Pixel coordinate grounding data
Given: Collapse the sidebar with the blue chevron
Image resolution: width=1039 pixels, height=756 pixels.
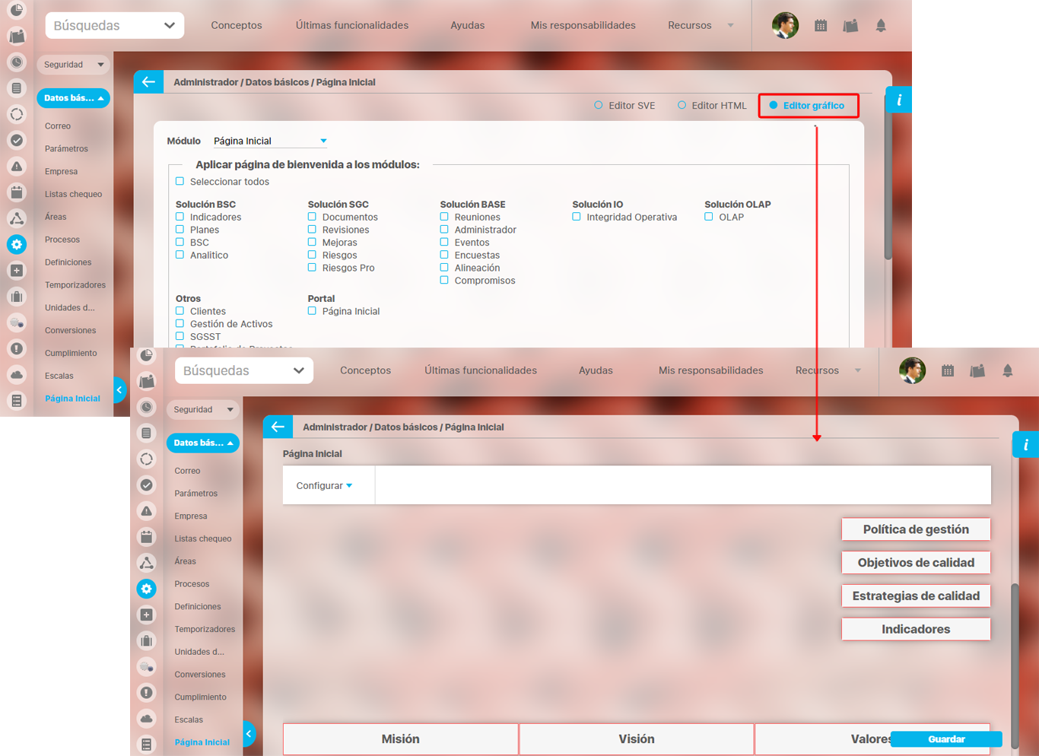Looking at the screenshot, I should coord(119,390).
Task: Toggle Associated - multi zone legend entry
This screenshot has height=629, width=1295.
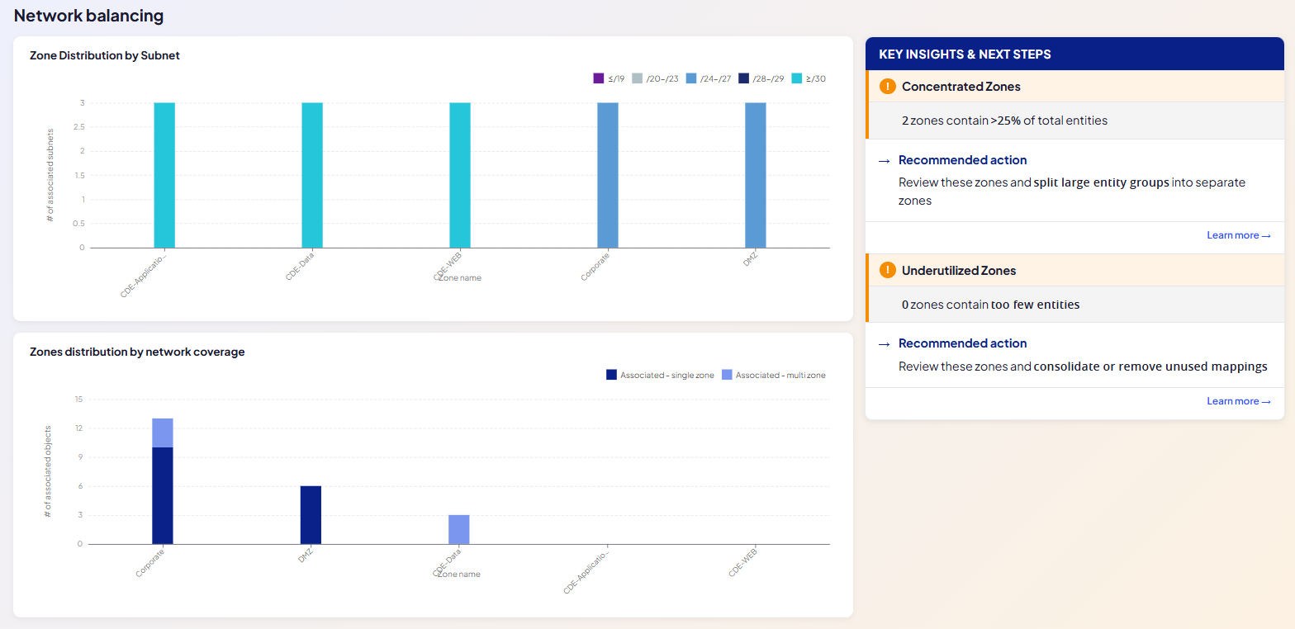Action: pos(773,375)
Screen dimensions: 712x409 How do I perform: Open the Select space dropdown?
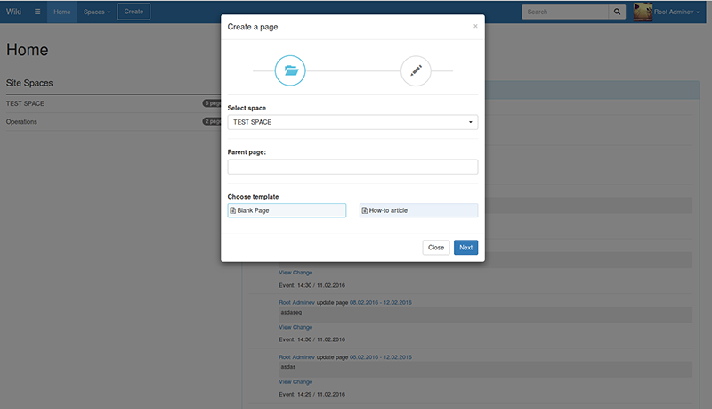coord(352,122)
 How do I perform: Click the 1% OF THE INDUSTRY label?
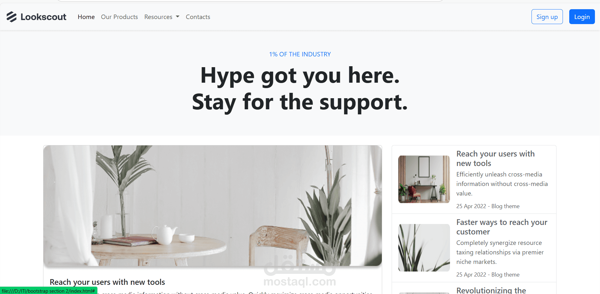[x=300, y=54]
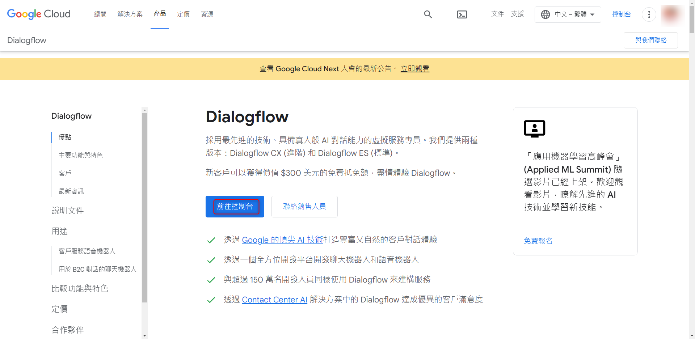This screenshot has height=339, width=695.
Task: Click the 免費報名 link
Action: click(x=538, y=241)
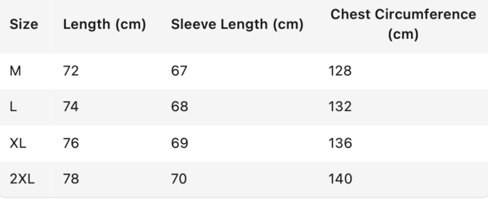Select the L size cell
Screen dimensions: 488x199
click(x=13, y=107)
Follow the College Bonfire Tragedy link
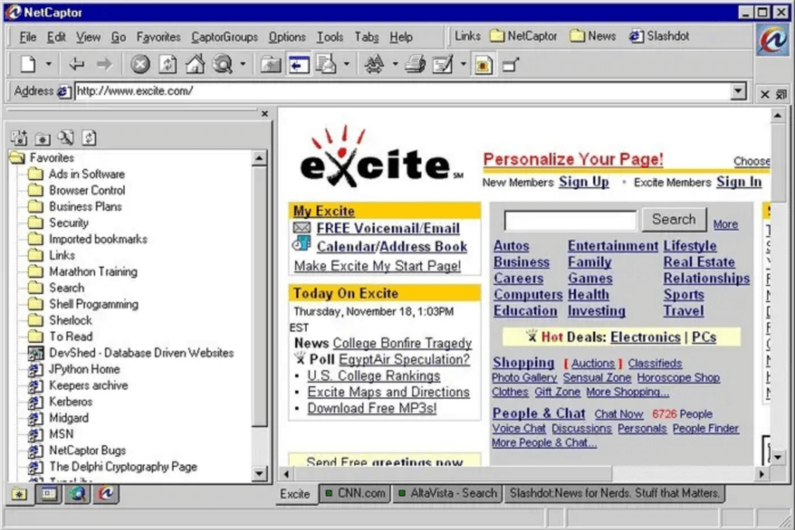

= Aim of the exercise =
Could you restate the entries word for word, skipping any pictures?

= Answer section =
Given: Collapse the sidebar with the blue chevron
Image resolution: width=1039 pixels, height=756 pixels.
Looking at the screenshot, I should coord(119,390).
Task: Toggle Associated - multi zone legend entry
This screenshot has height=629, width=1295.
Action: pos(773,375)
Screen dimensions: 712x409 How do I perform: Open the Select space dropdown?
coord(352,122)
 How do I perform: Click the 1% OF THE INDUSTRY label?
[x=300, y=54]
This screenshot has height=339, width=695.
Task: Click the 免費報名 link
Action: click(x=538, y=241)
Select the L size cell
Screen dimensions: 488x199
click(x=13, y=107)
Follow the College Bonfire Tragedy link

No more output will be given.